• [Collected data entries]:
++++++++++++++++++++

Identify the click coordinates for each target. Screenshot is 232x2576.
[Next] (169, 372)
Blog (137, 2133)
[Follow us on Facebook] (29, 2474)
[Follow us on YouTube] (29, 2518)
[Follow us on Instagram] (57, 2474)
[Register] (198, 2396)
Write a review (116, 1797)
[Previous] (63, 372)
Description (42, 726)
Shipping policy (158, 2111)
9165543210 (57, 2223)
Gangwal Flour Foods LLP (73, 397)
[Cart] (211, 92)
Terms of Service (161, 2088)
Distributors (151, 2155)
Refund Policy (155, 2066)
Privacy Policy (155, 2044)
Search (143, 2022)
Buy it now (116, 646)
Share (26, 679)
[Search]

++++++++++++++++++++

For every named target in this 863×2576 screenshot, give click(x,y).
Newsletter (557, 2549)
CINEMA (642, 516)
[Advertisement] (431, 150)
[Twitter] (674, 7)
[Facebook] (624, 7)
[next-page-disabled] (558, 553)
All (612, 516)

++++++++++++++++++++

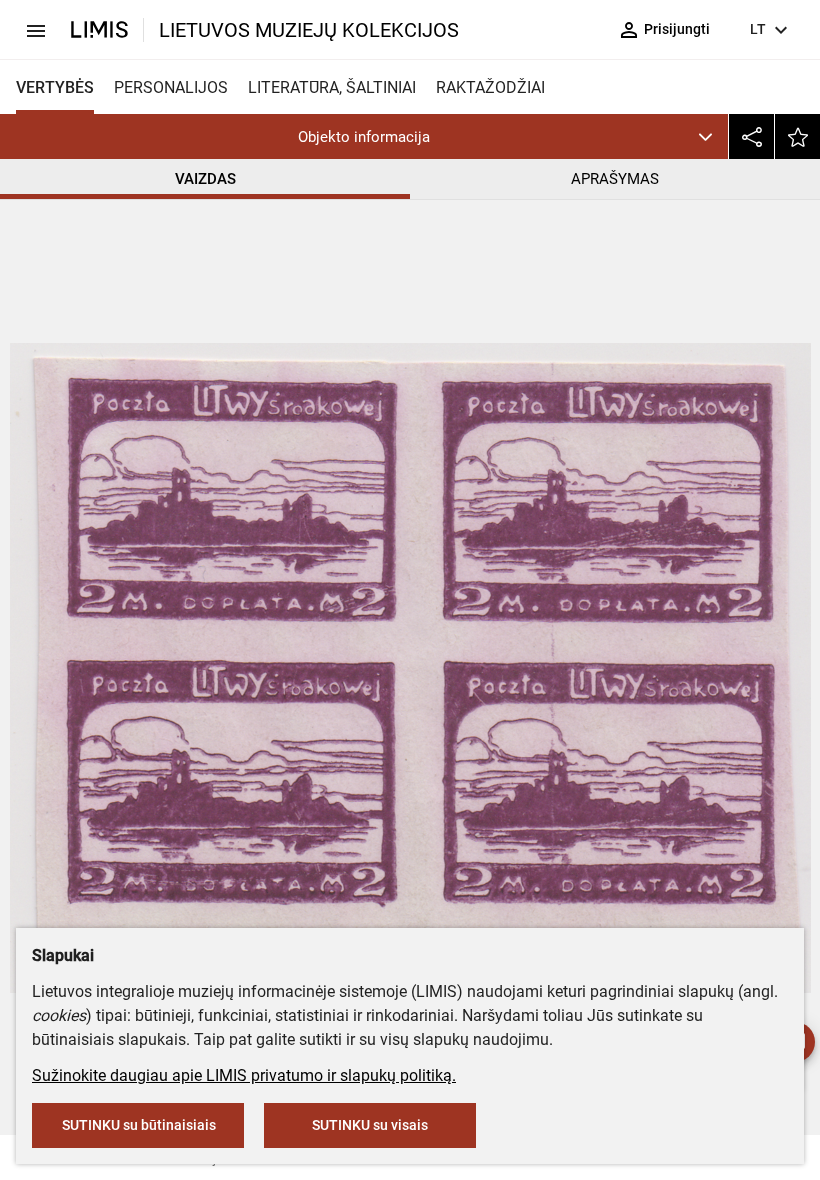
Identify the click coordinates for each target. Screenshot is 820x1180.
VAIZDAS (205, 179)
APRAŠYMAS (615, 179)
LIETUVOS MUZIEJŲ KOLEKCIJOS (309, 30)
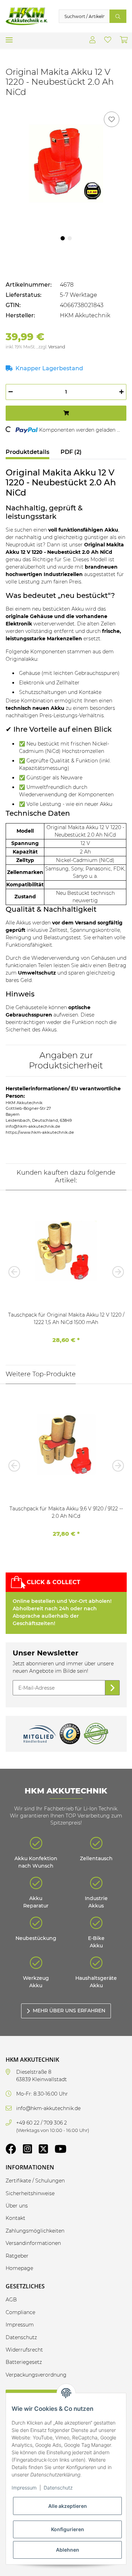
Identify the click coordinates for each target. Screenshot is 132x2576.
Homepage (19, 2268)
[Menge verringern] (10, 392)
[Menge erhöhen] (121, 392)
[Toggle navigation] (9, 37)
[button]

++++++++++++++++++++

• [WHAT YOU ARE ASKED TO DO]: Please go through the data and copy each line containing the word "target".

• [REPLY TO THE EXERCISE]:
Identify the click coordinates for each target. Screenshot is 232x2576.
For every named target in this 863×2576 screenshot, give click(x,y).
Identify the click coordinates for each target. Screenshot is 820x1180.
Identify the click coordinates for each target. Screenshot is 132x2576.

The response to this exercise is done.